Depending on what you have but With 220v. The most simple way to integrate ST to your baseboard heater is having this module above. Expensive but you will have way more options with thermostat.


(Bryan McManus) #4

I would guess the heaters (2 sets of them) are 220. They seam large and powerful plus the timer switch looks like something you would see at a hotel for a hot tub. HAHA Is there any easy way to check? They are hard wired into the house. If they are 220 they would each have their own breaker right?

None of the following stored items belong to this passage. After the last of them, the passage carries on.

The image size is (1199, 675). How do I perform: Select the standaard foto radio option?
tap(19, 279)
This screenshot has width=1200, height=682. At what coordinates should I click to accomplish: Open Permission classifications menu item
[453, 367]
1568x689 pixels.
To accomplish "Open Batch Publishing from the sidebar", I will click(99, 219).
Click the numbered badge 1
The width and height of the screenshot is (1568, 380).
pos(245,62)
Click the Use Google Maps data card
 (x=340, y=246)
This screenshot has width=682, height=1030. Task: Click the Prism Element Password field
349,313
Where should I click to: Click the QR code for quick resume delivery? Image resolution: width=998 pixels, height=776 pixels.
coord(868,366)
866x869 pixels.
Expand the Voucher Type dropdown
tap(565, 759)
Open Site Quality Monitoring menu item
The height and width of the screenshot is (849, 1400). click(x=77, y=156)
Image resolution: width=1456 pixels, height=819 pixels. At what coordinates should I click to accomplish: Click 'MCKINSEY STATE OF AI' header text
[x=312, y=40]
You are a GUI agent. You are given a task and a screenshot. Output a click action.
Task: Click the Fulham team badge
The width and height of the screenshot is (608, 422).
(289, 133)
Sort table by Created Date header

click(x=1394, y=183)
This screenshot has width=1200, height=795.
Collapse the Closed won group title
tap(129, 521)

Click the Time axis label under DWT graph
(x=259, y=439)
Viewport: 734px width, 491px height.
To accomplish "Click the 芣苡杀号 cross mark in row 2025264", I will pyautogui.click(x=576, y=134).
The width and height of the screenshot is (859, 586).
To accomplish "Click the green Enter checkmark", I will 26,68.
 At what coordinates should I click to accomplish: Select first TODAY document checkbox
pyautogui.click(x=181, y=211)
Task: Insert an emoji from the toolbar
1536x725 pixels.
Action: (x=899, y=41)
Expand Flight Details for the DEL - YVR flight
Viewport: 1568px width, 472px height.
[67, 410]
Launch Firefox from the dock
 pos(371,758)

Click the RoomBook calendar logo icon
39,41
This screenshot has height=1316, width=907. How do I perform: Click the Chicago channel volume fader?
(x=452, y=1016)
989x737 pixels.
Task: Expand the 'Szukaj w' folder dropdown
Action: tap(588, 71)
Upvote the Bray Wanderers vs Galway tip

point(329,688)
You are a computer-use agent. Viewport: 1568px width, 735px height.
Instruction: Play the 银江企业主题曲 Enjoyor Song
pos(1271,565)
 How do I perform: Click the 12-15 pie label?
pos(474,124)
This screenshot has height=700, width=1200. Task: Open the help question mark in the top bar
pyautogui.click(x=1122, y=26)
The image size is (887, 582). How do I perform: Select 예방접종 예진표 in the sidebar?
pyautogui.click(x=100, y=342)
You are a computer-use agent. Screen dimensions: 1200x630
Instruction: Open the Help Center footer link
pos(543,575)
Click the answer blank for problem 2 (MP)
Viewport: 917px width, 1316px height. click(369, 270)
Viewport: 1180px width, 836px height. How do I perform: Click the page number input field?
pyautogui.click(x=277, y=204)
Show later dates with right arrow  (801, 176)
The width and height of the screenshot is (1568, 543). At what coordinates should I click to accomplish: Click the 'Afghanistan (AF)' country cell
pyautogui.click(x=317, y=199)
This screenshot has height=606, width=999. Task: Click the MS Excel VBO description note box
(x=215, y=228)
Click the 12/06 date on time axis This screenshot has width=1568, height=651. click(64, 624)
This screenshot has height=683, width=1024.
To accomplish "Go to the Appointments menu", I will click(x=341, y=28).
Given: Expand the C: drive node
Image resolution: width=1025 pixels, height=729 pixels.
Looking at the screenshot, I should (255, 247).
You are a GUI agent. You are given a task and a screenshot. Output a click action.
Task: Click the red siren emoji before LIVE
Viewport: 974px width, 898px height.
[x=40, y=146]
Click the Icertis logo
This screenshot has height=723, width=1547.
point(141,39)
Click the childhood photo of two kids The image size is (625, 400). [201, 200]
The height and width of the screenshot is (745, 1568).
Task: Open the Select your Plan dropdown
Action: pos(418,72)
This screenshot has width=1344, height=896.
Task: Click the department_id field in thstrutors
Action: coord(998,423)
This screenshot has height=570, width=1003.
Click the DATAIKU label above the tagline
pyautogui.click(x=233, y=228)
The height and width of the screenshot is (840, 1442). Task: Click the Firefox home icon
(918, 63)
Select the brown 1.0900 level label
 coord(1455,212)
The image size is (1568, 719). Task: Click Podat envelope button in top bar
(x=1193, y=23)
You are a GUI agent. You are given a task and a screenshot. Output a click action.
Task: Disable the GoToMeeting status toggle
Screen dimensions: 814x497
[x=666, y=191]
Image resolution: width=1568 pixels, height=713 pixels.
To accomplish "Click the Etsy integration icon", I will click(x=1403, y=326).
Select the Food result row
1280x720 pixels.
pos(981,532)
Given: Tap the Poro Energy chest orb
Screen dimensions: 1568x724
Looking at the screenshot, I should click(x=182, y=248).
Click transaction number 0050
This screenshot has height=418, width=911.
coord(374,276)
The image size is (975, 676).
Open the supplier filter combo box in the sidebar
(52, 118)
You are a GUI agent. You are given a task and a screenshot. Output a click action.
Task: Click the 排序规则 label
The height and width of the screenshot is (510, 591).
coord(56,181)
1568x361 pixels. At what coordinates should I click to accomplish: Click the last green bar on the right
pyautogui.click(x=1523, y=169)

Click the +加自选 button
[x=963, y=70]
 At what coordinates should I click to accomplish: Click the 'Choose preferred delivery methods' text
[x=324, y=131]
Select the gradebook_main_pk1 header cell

The damper I can see is a Honeywell troll-a-temp. I can only see one but I think the seller left the original blue prints behind so I will take a look at those when I get home.


(Ray) #5

Right. Search for the breakers and maybe label them for future ref.
You can open the thermostat and have a quick look behind as well. If you see only red and black and they are 12 gauge wires then most likely 220V. My theory about checking electrical stuff is “trust no one”. :smile:


(Bryan McManus) #6

There is no thermostats on the baseboards just manual timers. But the thermostats on that level control the forced air. I will check the panel and report back.

The wiring in this house is insane (in a good way). The owner who built it owned an electrician business and there are switches and stuff everywhere. HAHA I have only been living there a week so I am constantly asking “what’s this do” or “which switch does (blank)”.


(Bryan McManus) #7

Ok I did my homework and am not as optimistic as before.

The baseboards are definitely 220. They each have their own 240V breaker. Also, I believe in addition to each timer switch they both have their own thermostat. I would think this also controls them but I am not sure.

The blueprints I have did not show the HVAC components so that wasn’t much help. Also it looks like there is only on damper left at the top of the blower there is a split and one side has a damper and the other does not. So unless I put another in which would still only control side to side and not up and down.

So any ideas on a good way to integrate the baseboards within a reasonable cost?